Happy Birthday to an Extraordinary Friend

celebration colorful colourful cupcakes

Photo by fu zhichao on Pexels.com

Today is the birthday of someone extraordinary. She is the Martha to my Mary, a farm girl turned IT pro from a small town in northern Michigan. My children call her “Aunt Katy” and her husband “Uncle Todd,” though we share no biological connection with either of them.

We met while both of us were single career gals — at the time she was also nursing her mom through the final leg of her earthly journey. We lost touch for a few months, then reconnected as part of a young adult group at church. We started getting together regularly with a handful of women from the group, praying with and for each other, asking God to reveal to each of us the next step.  Within a year, we were both engaged, and stood up at each other’s weddings.

Craig and I knew going into our marriage that we would likely not have children of our own. Katy and Todd soon found the same was true for them. And so, when we became foster parents, Katy was the first to show up and lend a hand. She became our son’s godmother when we were finally able to adopt them three years later. And about seven years after that, when we had to separate the children for a time while we navigated the court system, she and Todd stepped up as guardians for our son for nearly a year. In between that, they welcomed a half dozen exchange students into their home — something that I think takes a special kind of detached affection. This year Katy ran her first triathalon, having taught herself to swim. “I’m just glad I finished!” she laughed. (She did more than that, of course … but she’s not one to brag.)

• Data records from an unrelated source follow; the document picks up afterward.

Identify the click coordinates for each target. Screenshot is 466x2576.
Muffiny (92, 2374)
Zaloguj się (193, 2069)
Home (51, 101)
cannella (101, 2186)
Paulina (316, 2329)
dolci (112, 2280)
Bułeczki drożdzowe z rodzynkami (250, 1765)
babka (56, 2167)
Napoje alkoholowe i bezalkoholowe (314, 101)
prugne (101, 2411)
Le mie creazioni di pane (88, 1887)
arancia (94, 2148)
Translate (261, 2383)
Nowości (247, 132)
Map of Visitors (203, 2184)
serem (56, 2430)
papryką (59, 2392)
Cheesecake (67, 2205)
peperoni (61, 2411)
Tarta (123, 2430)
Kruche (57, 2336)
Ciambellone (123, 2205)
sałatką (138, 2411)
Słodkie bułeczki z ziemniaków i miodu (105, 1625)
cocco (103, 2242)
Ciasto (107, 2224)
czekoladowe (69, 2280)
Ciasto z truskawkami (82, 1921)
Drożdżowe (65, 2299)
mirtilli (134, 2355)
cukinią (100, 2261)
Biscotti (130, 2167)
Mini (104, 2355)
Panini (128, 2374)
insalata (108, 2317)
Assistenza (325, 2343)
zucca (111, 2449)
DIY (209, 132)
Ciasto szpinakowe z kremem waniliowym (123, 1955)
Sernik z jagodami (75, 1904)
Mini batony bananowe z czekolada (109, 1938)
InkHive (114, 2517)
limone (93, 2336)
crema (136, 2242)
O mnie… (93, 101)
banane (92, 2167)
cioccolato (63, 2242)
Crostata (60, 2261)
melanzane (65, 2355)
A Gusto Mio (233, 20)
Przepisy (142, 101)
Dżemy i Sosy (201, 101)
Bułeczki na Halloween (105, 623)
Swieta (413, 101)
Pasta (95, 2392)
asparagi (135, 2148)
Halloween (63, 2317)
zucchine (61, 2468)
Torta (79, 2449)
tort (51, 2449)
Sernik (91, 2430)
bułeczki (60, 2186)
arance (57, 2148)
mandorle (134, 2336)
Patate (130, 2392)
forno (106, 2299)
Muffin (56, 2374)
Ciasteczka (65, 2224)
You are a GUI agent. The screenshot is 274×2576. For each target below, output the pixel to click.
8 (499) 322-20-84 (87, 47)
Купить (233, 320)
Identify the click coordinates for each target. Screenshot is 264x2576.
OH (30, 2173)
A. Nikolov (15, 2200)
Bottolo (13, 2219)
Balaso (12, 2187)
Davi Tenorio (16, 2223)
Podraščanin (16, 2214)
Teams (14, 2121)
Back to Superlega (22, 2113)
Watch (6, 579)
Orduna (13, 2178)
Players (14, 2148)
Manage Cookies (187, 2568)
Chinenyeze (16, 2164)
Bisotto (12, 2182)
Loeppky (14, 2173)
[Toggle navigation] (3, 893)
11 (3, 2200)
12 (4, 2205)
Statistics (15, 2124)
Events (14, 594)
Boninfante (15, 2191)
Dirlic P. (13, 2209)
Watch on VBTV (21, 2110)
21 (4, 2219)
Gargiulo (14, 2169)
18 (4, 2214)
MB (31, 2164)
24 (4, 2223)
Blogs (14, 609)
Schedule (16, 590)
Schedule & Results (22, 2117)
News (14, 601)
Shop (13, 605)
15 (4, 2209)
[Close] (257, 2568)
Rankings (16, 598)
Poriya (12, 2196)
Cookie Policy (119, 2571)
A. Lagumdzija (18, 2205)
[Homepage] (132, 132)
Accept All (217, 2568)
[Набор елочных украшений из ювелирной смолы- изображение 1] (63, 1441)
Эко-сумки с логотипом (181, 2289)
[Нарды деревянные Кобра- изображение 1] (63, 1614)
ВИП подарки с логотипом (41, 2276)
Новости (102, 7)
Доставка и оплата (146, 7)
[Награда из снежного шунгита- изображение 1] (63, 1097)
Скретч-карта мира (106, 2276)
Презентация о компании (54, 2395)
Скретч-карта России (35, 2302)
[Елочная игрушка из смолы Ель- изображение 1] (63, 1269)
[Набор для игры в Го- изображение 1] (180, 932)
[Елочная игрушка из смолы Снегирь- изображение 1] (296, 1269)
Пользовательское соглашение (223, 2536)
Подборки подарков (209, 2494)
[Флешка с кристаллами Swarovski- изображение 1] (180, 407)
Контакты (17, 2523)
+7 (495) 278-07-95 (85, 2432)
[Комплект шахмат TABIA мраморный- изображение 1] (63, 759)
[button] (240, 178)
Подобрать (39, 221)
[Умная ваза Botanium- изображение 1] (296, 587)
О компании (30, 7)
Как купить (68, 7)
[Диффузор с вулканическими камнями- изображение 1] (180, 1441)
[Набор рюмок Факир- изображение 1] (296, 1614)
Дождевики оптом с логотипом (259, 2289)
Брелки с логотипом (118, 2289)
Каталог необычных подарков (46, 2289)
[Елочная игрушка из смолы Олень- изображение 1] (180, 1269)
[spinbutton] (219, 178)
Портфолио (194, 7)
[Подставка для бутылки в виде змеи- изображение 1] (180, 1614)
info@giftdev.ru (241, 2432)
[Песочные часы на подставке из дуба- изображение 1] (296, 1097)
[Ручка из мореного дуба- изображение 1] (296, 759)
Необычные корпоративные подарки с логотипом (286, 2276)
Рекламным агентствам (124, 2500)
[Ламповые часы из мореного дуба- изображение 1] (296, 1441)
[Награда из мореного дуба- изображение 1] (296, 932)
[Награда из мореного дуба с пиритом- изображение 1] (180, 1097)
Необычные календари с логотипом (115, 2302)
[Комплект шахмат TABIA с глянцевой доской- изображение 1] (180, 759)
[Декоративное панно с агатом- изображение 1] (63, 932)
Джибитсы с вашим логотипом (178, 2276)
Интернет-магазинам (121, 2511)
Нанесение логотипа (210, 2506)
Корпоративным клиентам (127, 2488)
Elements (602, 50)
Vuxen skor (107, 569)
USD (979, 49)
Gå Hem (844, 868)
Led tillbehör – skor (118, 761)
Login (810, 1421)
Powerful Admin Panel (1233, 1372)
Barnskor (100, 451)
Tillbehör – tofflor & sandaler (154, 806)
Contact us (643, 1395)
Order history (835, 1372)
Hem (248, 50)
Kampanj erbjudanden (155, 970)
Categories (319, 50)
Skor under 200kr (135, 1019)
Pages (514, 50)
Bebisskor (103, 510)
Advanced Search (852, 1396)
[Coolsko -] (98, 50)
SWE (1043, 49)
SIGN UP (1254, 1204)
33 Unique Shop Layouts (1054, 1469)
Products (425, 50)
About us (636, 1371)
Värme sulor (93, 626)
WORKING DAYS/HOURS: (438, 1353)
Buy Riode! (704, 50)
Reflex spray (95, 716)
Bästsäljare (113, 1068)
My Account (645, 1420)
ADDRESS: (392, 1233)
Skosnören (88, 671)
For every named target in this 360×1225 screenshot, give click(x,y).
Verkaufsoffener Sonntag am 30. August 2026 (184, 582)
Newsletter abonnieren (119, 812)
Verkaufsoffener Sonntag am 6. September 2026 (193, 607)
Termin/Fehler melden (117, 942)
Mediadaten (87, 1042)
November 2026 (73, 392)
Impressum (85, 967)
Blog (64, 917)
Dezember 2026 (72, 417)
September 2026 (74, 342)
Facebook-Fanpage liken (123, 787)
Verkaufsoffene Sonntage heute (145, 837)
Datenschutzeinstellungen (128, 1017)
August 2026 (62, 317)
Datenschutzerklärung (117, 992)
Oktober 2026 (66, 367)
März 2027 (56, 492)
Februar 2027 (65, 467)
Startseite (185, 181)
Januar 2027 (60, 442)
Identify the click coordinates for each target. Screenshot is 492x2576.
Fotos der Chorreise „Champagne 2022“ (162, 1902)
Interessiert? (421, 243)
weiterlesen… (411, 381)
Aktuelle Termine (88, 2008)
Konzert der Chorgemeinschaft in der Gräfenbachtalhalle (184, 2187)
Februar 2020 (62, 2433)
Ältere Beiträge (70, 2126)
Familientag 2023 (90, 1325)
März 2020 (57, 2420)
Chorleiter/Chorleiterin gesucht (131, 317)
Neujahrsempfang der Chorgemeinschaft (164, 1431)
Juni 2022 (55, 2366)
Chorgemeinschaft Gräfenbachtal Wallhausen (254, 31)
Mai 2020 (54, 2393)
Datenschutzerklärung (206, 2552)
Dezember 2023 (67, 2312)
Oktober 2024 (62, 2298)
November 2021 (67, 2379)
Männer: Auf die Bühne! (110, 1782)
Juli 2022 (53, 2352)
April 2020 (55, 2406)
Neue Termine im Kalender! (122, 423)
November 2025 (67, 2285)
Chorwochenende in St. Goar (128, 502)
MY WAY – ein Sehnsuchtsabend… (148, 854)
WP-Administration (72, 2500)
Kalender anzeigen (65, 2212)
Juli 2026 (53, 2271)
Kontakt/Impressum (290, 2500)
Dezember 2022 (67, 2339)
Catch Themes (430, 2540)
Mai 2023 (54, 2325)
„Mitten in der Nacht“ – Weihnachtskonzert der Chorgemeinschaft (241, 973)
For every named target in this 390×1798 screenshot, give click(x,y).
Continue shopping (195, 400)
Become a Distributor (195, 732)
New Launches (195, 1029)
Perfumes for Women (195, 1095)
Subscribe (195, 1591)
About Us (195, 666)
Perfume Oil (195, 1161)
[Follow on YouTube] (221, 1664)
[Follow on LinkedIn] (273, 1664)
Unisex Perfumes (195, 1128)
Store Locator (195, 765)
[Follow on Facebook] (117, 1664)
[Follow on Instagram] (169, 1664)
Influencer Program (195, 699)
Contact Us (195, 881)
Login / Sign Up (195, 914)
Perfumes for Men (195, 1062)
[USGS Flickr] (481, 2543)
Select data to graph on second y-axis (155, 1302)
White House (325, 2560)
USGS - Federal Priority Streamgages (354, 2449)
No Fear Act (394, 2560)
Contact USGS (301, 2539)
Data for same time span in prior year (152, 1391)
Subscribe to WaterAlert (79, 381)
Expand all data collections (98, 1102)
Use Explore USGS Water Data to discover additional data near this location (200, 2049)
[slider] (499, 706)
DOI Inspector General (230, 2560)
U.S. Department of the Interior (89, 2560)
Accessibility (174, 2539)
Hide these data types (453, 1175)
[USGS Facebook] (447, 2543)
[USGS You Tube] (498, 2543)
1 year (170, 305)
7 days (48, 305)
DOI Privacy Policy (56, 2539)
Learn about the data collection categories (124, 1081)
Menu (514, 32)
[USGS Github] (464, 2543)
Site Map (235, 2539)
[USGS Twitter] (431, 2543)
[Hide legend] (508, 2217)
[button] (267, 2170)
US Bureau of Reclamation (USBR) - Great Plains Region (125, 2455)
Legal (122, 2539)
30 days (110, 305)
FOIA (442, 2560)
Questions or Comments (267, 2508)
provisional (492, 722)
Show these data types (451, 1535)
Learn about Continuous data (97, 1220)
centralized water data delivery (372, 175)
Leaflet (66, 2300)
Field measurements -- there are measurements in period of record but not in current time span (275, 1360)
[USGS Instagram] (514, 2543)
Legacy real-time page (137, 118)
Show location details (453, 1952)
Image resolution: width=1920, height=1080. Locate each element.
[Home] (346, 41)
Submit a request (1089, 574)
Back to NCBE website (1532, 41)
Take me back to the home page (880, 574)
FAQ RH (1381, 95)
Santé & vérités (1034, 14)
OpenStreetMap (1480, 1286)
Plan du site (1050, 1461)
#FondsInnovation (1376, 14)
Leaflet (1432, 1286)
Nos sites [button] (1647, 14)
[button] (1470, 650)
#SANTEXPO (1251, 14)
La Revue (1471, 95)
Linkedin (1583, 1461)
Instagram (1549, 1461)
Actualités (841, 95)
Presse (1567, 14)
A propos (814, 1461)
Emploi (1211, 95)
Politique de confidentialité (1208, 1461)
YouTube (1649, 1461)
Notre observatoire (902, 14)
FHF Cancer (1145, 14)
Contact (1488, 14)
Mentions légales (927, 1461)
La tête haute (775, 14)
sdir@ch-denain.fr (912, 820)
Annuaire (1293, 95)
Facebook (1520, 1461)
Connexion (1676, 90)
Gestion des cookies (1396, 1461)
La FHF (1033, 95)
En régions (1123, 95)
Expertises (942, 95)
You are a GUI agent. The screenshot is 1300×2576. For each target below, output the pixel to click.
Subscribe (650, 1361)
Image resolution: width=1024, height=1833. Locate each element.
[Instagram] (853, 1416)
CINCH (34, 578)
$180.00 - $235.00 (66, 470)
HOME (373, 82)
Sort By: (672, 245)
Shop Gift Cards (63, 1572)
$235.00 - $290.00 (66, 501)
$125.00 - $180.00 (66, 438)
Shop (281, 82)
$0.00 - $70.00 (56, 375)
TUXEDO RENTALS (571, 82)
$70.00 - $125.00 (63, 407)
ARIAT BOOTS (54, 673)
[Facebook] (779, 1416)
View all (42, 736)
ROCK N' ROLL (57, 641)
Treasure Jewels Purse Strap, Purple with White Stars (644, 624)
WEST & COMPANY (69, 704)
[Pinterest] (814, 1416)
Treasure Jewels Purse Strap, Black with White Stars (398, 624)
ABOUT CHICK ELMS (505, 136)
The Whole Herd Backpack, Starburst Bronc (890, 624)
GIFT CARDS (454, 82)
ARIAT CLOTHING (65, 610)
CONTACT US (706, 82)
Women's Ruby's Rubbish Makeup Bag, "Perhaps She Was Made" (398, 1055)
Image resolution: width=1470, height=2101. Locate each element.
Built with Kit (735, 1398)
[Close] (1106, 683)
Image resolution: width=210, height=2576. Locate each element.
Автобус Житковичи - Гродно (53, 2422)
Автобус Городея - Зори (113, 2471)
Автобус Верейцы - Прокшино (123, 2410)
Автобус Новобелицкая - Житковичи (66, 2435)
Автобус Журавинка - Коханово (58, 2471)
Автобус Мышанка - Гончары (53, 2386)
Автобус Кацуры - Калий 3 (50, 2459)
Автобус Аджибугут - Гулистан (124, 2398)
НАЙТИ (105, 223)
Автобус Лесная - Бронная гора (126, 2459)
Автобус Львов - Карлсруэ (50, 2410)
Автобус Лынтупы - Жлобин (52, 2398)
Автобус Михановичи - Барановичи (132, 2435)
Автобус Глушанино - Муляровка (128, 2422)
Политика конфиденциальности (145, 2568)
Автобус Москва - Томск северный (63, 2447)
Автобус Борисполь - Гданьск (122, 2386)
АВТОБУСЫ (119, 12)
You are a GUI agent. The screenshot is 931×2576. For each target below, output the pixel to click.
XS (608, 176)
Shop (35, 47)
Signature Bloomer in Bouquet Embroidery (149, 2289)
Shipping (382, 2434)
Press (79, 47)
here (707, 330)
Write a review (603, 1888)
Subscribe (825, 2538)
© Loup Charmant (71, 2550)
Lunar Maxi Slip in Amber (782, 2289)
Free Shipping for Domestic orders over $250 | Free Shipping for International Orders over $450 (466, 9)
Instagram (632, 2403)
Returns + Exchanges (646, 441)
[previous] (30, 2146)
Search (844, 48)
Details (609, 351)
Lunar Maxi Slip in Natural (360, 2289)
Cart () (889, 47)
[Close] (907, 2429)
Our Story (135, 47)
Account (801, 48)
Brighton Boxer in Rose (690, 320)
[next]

Even when we moved several states away, she and Todd continued to stay involved in our lives, helping Chris to become the best version of himself — and to this day, my son lights up when his Uncle Todd walks into the room. He doesn’t say much, but what he does say goes straight to my son’s heart.

As the years have passed, we have both faced challenges with our families of origin, and Katy’s ability to face life square-on, without flinching, has given me courage when I needed it. When my mom was hospitalized in Georgia, Katy came and stayed with my dad after I had to return home. As her own family members have faced their own mortality, Katy was always there to help them weather the hard details — up to an including moving her aunt into the house that she and her husband built with their own two hands. Now that my mother is living with us, we see Katy a bit more often. It makes Mom happy, as she regards Katy as an honorary daughter. She never seems to have bad spells when Katy is around. She’s just happy to see my friend.

She would probably be embarrassed to read this, but Katy is my model of what a Catholic woman should be. She doesn’t wear her faith on her sleeve, but lets it ground her to do what she must. She works hard, loves deep, and makes tough choices and difficult sacrifices without seeming to give a whole lot of thought to herself. When you need her, she is there … without fanfare, without complaint, without conditions. She will paint walls, chase chickens, and share a bottle of wine or pot of tea with equal enthusiam. And when she faces her own challenges, she doesn’t demand anything remotely resembling payback. God help me, I forgot her birthday yesterday when we went shopping for a dress for our vow renewal in Rome. (Well, I shopped and she watched me try on dresses with mom.) When it finally clicked as I was driving back home, and I called her up to apologize for our lapse, she said, “Well, I thought about suggesting we get dessert at lunch, but we were all so full …”

This fall she and Todd are schedule to go with Craig and me to Rome to renew our vows, then get on the cruise ship and set sail for Greece, Cyprus, Turkey, and Israel. The trip of a lifetime. And now that we have paid for our fares and made our plans, there is a chance Katy may not be able to go. So … if you are still reading this, please do me a favor:  Ask God to give her a very special birthday present, as a reward for a life so well lived … and because we still need her particular brand of sunshine in our lives.

They say it takes a village … But sometimes, all you really need is one good friend. Thank you, Lord, for taking good care of my sister-friend.